Which situation describes opposite quantities that when combined would equal 0?(1 point)
Responses
A withdrawal of $20 to a bank and a fee charged of $20.
A withdrawal of $20 to a bank and a fee charged of $20.
A fee of $10 charged by a bank, a deposit of $10, and a withdrawal of $30.
A fee of $10 charged by a bank, a deposit of $10, and a withdrawal of $30.
A deposit of $20 to a bank and a fee charged of $20.
A deposit of $20 to a bank and a fee charged of $20.
A deposit of $10 to a bank, a fee charged of $20, and a deposit of $30.
A deposit of $10 to a bank, a fee charged of $20, and a deposit of $30.
The correct response is:
A withdrawal of $20 to a bank and a fee charged of $20.
A withdrawal of $20 to a bank and a fee charged of $20.

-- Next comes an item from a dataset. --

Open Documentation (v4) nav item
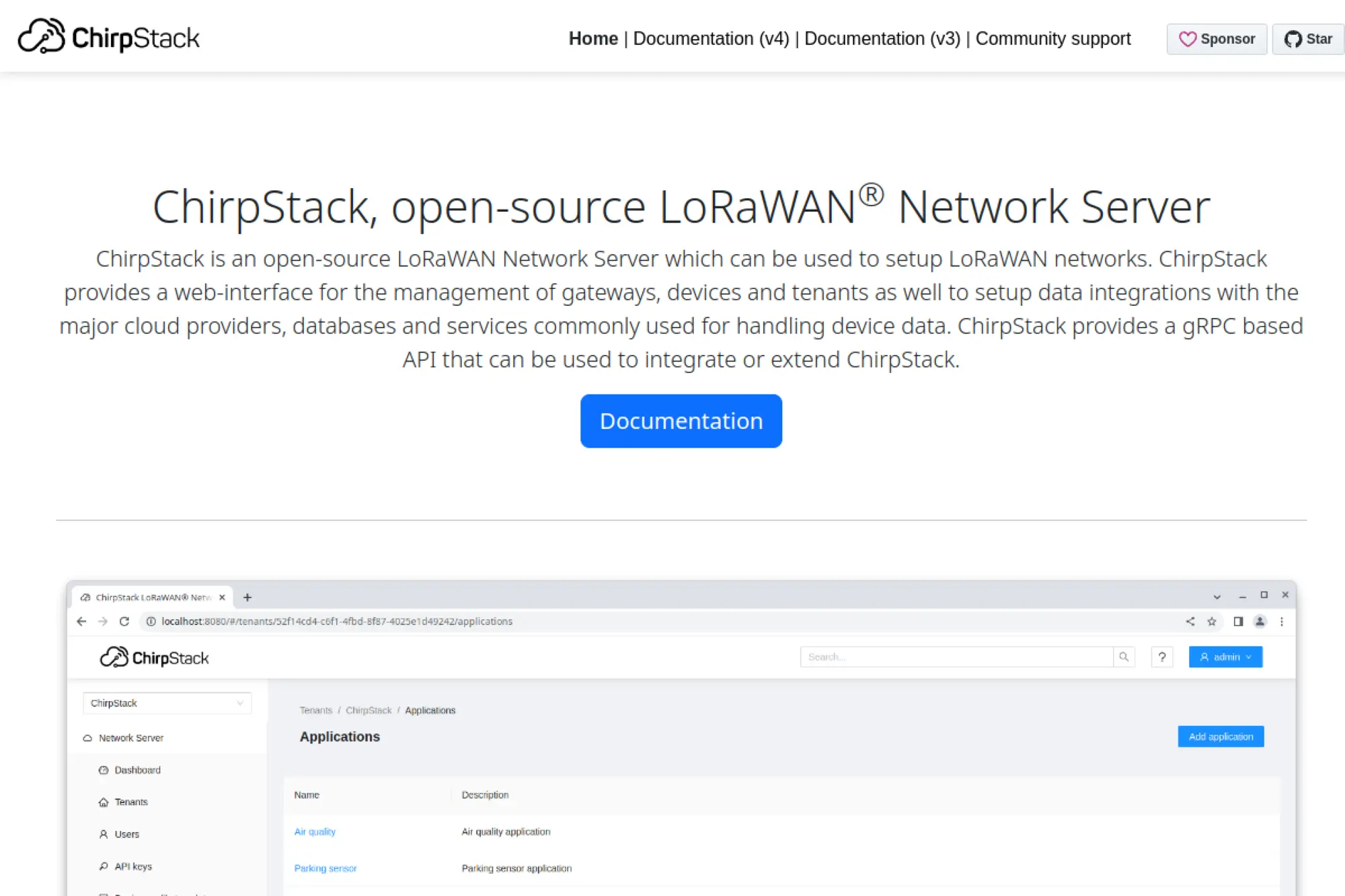Image resolution: width=1345 pixels, height=896 pixels. coord(711,39)
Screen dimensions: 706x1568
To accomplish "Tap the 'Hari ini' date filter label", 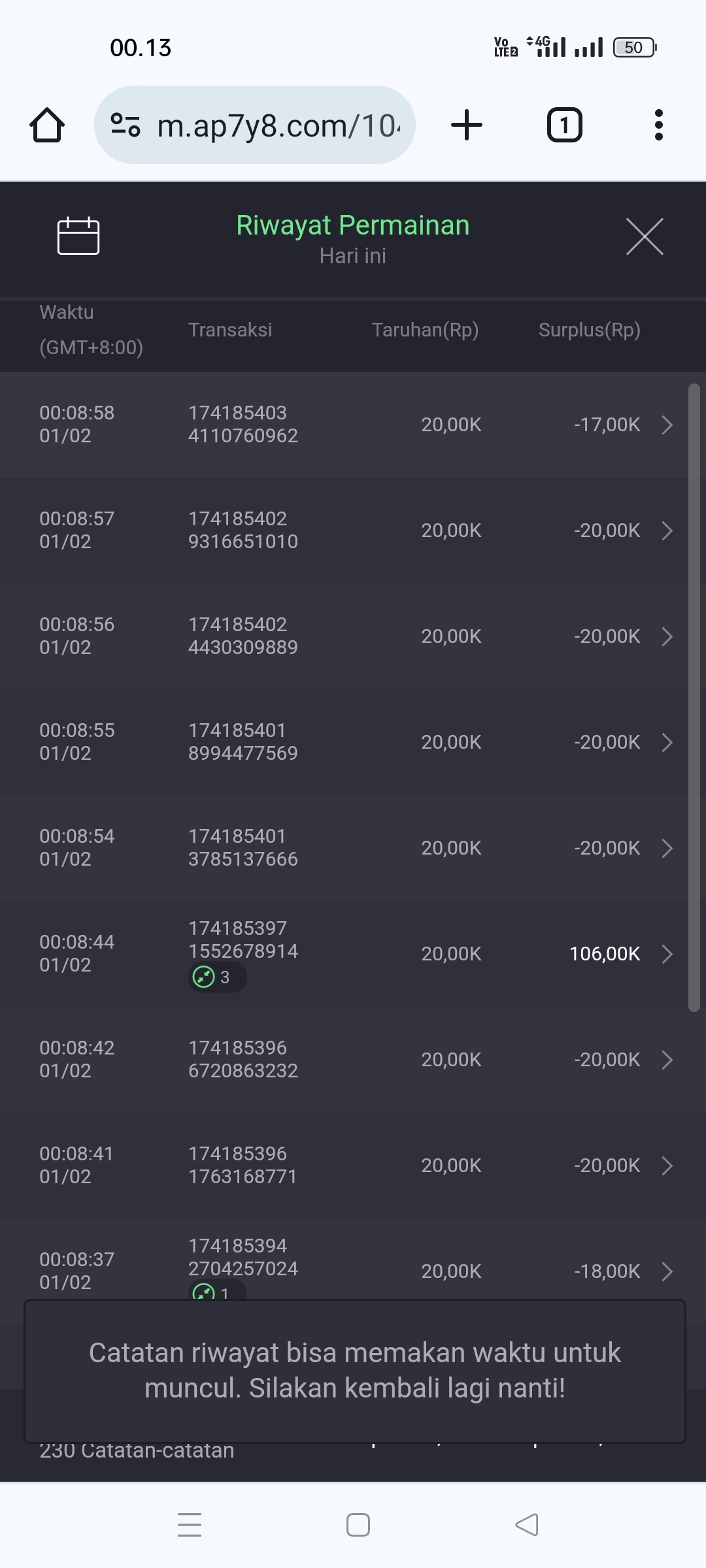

Why? Because when you withdraw $20 from the bank and they charge you a fee of $20, you end up with $0. It's like a magic trick, but without the magic or the trick. It's just math.
The correct answer is:
A withdrawal of $20 to a bank and a fee charged of $20.
The situation that describes opposite quantities that when combined would equal 0 is the first one: "A withdrawal of $20 to a bank and a fee charged of $20."
To understand why this situation results in opposite quantities that equal 0, let's break it down:
1. A withdrawal of $20 to a bank: This means you are taking out $20 from your account, which can be represented as a negative quantity (-$20).
2. A fee charged of $20: This means the bank is charging you $20, which can also be represented as a negative quantity (-$20).
When you combine these two opposite quantities, the result is:
(-$20) + (-$20) = -$40
As you can see, the combined result is a negative quantity of -$40. However, in terms of financial transactions, a negative value simply means a reduction or deduction of funds. So, if you consider this as a reduction of $40, it can be equated to zero.